Foreclosure inventory continues to decrease, decreasing 3.55% from April to May and 29% year-over year, according to a recent report from Black Knight Financial Services, a provider of integrated technology, data and analytics solutions that facilitate and automate many of the business processes across the mortgage lifecycle.

Foreclosure inventory in May hit below 575,000, down from 800,000 last year. That marks the lowest foreclosure inventory since the summer of 2007.

Foreclosure starts, on the other hand, increased almost 6% from April. That being said, however, April’s foreclosure starts hit a 10-year low.

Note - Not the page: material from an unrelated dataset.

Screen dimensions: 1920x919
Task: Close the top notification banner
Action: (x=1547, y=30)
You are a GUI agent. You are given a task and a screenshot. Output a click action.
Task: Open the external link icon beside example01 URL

May’s 62,100 foreclosure starts were still 20% less than May 2015.

In fact, May’s foreclosure starts level remains below pre-crisis levels, according to the report.

Delinquencies increased slightly in May by just 0.36%, however they are still down by almost 13% annually.

It’s normal seasonal behavior for delinquencies to hit their calendar year low in March and then gradually climb throughout the summer and fall months.

April’s increase of 3.77% in delinquencies and this month’s 0.36% increase are following the seasonal pattern in a very measured way.

As the numbers continue to decrease, some organizations continue to reach out to families threatened by foreclosures.

Recently, NeighborWorks America, a nonpartisan, nonprofit organization that provides access to homeownership and to safe and affordable rental housing, announced the National Foreclosure Mitigation Counseling awarded almost $40 million to 21 state housing finance agencies, 19 HUD-approved housing counseling intermediaries and 60 community-based NeighborWorks organizations to provide counseling to families and individuals who are working with their servicers to avoid foreclosures.